• **Required work**
Echo verbatim the lines of the listing from the line containing "Task: Click the" through the line containing "Viewport: 793px width, 1000px height.", both included.

• **Dataset records**
= = = = =

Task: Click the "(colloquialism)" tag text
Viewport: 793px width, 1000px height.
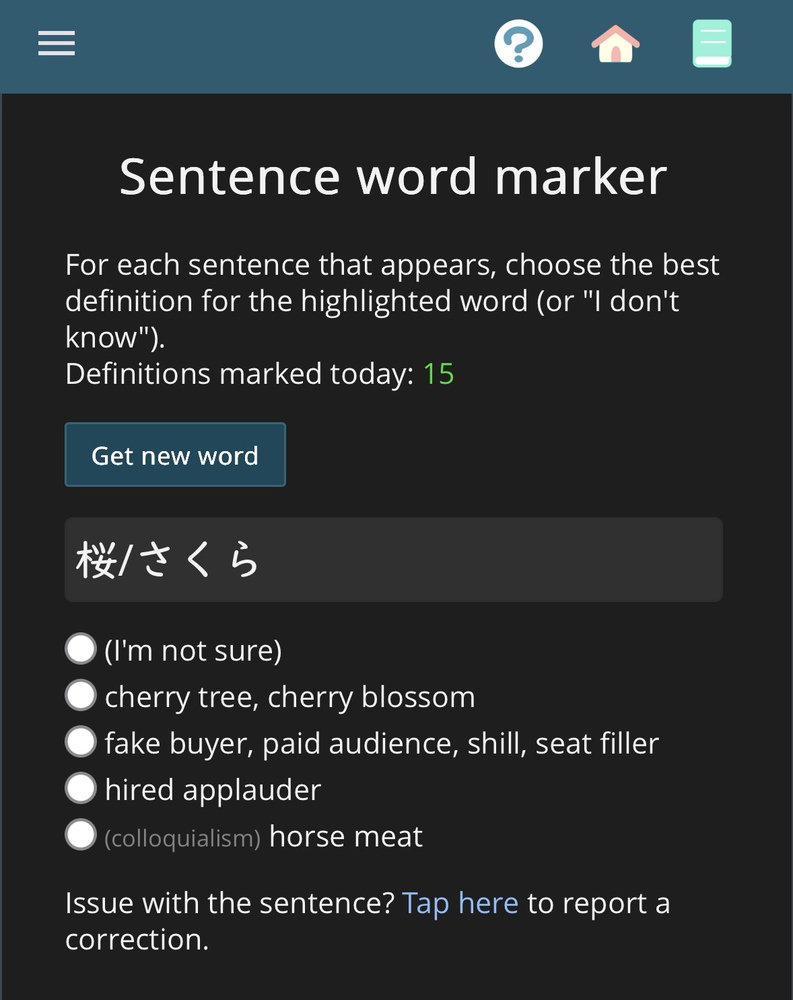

= = = = =

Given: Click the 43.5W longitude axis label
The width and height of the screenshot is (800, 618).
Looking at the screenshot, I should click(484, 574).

= = = = =

• **Expected answer**
Task: Click the "(colloquialism)" tag text
Viewport: 793px width, 1000px height.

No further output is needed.